### TAREFAS PROPOSTAS
(a) Com base no texto sobre as mazelas da justiça criminal, explique por que o autoritarismo se consagra com o “sistema de precedentes”. Use de uma a três frases.
(b) Indique se cada afirmação está de acordo com o texto sobre as mazelas da justiça criminal, respondendo sim ou não e citando as palavras decisivas do texto: (i) a Resolução n.181/17 é do Conselho Nacional do Ministério Público; (ii) o Procedimento da Investigação Criminal é presidido por um juiz; (iii) a influência indesejável é atribuída ao sistema da “common law”.

### TRECHO

Algumas das muitas mazelas do nosso sistema de justiça criminal

24/04/2018

Nesta oportunidade, apresento alguns textos que redigi com o propósito de denunciar, através de críticas construtivas, alguns grandes equívocos atuais que prosperam em nosso sistema de justiça criminal.

Acho que estes e outros defeitos decorrem principalmente da tentativa de trazer, para o nosso processo penal, uma indesejável e ampla discricionariedade, pela nefasta influência do sistema da “common law”, postergando-se o democrático princípio da legalidade, que sempre permeou o Direito Processual Penal pátrio.

Essa imprópria influência norte-americana incentiva os desagregadores ativismo e  voluntarismo judiciais. O autoritarismo se consagra com o conservador e cômodo “sistema de precedentes”, pois dá imenso poder aos tribunais superiores, que monopolizam a dicção do que é ou não o Direito.

Vamos aos textos tópicos:

1 - SURREAL. CHEGA A SER BIZARRO !!!

Resolução do CNMP. O Ministério Público passa a ser uma ameaça ao Estado de Direito.

A Resolução n.181/17 do Conselho Nacional do Ministério Público, que inconstitucionalmente legisla sobre Direito Processual Penal, disciplinando o chamado "Procedimento da Investigação Criminal", presidido por um membro do Ministério Público, ressalva que, nesta investigação, devem ser respeitados os Direito Fundamentais previstos na Constituição e podem ser aplicadas regras do Código de Processo Penal, NO QUE COUBER ... (e se não houvesse estas ressalvas ???)

### DADOS FORNECIDOS
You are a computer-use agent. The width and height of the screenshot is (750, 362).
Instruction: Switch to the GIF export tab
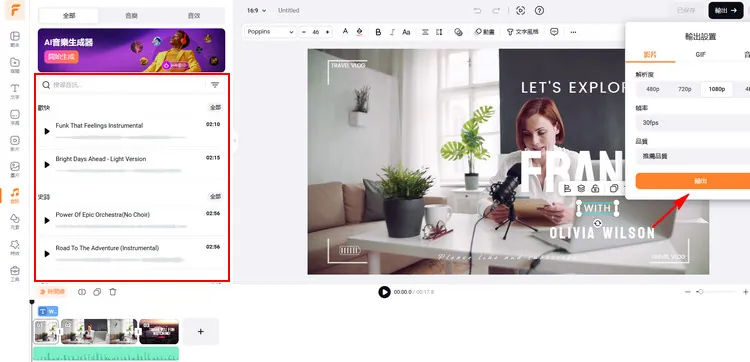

### RESPOSTAS DOS EXERCÍCIOS
(a) Porque esse sistema dá imenso poder aos tribunais superiores, que passam a monopolizar a dicção do que é ou não o Direito.

(b)
(i) Sim: “A Resolução n.181/17 do Conselho Nacional do Ministério Público”.
(ii) Não: “presidido por um membro do Ministério Público”.
(iii) Sim: “pela nefasta influência do sistema da “common law””.